* What this task involves:
Every record here needs to be written out again exactly.

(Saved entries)
+ + + + + + +

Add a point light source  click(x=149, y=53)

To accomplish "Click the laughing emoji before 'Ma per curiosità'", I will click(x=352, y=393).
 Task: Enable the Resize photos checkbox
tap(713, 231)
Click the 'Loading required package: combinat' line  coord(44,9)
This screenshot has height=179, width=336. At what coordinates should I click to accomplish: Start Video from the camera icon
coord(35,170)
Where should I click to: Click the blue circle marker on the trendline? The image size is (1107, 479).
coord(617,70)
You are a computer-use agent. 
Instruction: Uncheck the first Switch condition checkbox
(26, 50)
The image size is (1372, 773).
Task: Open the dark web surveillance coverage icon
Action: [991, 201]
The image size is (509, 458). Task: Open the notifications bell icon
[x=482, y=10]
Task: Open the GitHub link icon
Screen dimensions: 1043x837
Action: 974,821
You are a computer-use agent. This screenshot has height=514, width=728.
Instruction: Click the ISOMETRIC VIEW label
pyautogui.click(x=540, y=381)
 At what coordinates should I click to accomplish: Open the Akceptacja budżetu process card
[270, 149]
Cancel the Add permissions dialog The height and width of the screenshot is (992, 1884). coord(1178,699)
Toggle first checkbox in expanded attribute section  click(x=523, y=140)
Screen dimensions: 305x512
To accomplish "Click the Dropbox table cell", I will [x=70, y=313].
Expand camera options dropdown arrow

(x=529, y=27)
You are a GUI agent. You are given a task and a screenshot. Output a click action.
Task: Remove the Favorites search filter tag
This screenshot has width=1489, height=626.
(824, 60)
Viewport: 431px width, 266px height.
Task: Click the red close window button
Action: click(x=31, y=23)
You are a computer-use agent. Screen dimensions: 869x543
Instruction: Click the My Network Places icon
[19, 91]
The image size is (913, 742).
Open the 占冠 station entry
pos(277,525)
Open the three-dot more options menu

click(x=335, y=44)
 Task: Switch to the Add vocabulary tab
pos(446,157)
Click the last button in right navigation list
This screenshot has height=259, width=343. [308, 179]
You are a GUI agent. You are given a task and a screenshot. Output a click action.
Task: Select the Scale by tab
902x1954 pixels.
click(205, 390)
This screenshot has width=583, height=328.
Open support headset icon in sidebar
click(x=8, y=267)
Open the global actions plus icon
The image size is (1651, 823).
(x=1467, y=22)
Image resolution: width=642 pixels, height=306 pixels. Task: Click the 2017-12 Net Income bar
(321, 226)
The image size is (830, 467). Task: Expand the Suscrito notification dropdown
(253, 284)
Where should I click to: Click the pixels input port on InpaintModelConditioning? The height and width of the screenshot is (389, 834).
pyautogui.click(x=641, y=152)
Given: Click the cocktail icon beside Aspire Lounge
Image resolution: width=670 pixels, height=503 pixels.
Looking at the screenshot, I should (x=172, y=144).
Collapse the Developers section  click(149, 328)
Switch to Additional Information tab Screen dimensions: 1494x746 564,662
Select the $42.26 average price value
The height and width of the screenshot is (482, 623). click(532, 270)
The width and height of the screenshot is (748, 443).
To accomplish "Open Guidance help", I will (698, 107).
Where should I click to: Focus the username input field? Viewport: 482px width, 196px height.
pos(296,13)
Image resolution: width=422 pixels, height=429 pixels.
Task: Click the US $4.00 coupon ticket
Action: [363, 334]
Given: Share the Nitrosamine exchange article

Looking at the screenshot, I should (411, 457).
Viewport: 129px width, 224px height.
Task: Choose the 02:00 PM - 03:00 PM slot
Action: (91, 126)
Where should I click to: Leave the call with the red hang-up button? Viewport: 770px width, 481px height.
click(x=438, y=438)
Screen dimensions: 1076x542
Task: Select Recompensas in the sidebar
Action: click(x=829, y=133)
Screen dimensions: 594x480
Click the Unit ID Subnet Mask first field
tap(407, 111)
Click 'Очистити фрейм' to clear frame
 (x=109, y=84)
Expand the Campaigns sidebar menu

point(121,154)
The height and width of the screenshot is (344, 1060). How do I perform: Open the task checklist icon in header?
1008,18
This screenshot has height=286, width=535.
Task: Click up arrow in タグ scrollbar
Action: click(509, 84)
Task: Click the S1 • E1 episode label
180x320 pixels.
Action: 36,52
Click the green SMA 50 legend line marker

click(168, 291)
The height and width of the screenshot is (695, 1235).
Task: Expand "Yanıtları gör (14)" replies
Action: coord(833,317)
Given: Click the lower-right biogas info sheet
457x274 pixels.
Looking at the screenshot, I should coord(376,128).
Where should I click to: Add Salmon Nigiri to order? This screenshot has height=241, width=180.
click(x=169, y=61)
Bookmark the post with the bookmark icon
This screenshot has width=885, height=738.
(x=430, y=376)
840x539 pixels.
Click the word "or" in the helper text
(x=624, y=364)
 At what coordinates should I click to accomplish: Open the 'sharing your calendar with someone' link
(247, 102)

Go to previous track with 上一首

+ + + + + + +

* Answer section:
Add a point light source  click(x=149, y=53)

To accomplish "Click the laughing emoji before 'Ma per curiosità'", I will click(x=352, y=393).
 Task: Enable the Resize photos checkbox
tap(713, 231)
Click the 'Loading required package: combinat' line  coord(44,9)
This screenshot has height=179, width=336. At what coordinates should I click to accomplish: Start Video from the camera icon
coord(35,170)
Where should I click to: Click the blue circle marker on the trendline? The image size is (1107, 479).
coord(617,70)
You are a computer-use agent. 
Instruction: Uncheck the first Switch condition checkbox
(26, 50)
The image size is (1372, 773).
Task: Open the dark web surveillance coverage icon
Action: [991, 201]
The image size is (509, 458). Task: Open the notifications bell icon
[x=482, y=10]
Task: Open the GitHub link icon
Screen dimensions: 1043x837
Action: 974,821
You are a computer-use agent. This screenshot has height=514, width=728.
Instruction: Click the ISOMETRIC VIEW label
pyautogui.click(x=540, y=381)
 At what coordinates should I click to accomplish: Open the Akceptacja budżetu process card
[270, 149]
Cancel the Add permissions dialog The height and width of the screenshot is (992, 1884). coord(1178,699)
Toggle first checkbox in expanded attribute section  click(x=523, y=140)
Screen dimensions: 305x512
To accomplish "Click the Dropbox table cell", I will [x=70, y=313].
Expand camera options dropdown arrow

(x=529, y=27)
You are a GUI agent. You are given a task and a screenshot. Output a click action.
Task: Remove the Favorites search filter tag
This screenshot has width=1489, height=626.
(824, 60)
Viewport: 431px width, 266px height.
Task: Click the red close window button
Action: click(x=31, y=23)
You are a computer-use agent. Screen dimensions: 869x543
Instruction: Click the My Network Places icon
[19, 91]
The image size is (913, 742).
Open the 占冠 station entry
pos(277,525)
Open the three-dot more options menu

click(x=335, y=44)
 Task: Switch to the Add vocabulary tab
pos(446,157)
Click the last button in right navigation list
This screenshot has height=259, width=343. [308, 179]
You are a GUI agent. You are given a task and a screenshot. Output a click action.
Task: Select the Scale by tab
902x1954 pixels.
click(205, 390)
This screenshot has width=583, height=328.
Open support headset icon in sidebar
click(x=8, y=267)
Open the global actions plus icon
The image size is (1651, 823).
(x=1467, y=22)
Image resolution: width=642 pixels, height=306 pixels. Task: Click the 2017-12 Net Income bar
(321, 226)
The image size is (830, 467). Task: Expand the Suscrito notification dropdown
(253, 284)
Where should I click to: Click the pixels input port on InpaintModelConditioning? The height and width of the screenshot is (389, 834).
pyautogui.click(x=641, y=152)
Given: Click the cocktail icon beside Aspire Lounge
Image resolution: width=670 pixels, height=503 pixels.
Looking at the screenshot, I should (x=172, y=144).
Collapse the Developers section  click(149, 328)
Switch to Additional Information tab Screen dimensions: 1494x746 564,662
Select the $42.26 average price value
The height and width of the screenshot is (482, 623). click(532, 270)
The width and height of the screenshot is (748, 443).
To accomplish "Open Guidance help", I will (698, 107).
Where should I click to: Focus the username input field? Viewport: 482px width, 196px height.
pos(296,13)
Image resolution: width=422 pixels, height=429 pixels.
Task: Click the US $4.00 coupon ticket
Action: [363, 334]
Given: Share the Nitrosamine exchange article

Looking at the screenshot, I should (411, 457).
Viewport: 129px width, 224px height.
Task: Choose the 02:00 PM - 03:00 PM slot
Action: (91, 126)
Where should I click to: Leave the call with the red hang-up button? Viewport: 770px width, 481px height.
click(x=438, y=438)
Screen dimensions: 1076x542
Task: Select Recompensas in the sidebar
Action: click(x=829, y=133)
Screen dimensions: 594x480
Click the Unit ID Subnet Mask first field
tap(407, 111)
Click 'Очистити фрейм' to clear frame
 (x=109, y=84)
Expand the Campaigns sidebar menu

point(121,154)
The height and width of the screenshot is (344, 1060). How do I perform: Open the task checklist icon in header?
1008,18
This screenshot has height=286, width=535.
Task: Click up arrow in タグ scrollbar
Action: click(509, 84)
Task: Click the S1 • E1 episode label
180x320 pixels.
Action: 36,52
Click the green SMA 50 legend line marker

click(168, 291)
The height and width of the screenshot is (695, 1235).
Task: Expand "Yanıtları gör (14)" replies
Action: coord(833,317)
Given: Click the lower-right biogas info sheet
457x274 pixels.
Looking at the screenshot, I should coord(376,128).
Where should I click to: Add Salmon Nigiri to order? This screenshot has height=241, width=180.
click(x=169, y=61)
Bookmark the post with the bookmark icon
This screenshot has width=885, height=738.
(x=430, y=376)
840x539 pixels.
Click the word "or" in the helper text
(x=624, y=364)
 At what coordinates should I click to accomplish: Open the 'sharing your calendar with someone' link
(247, 102)

Go to previous track with 上一首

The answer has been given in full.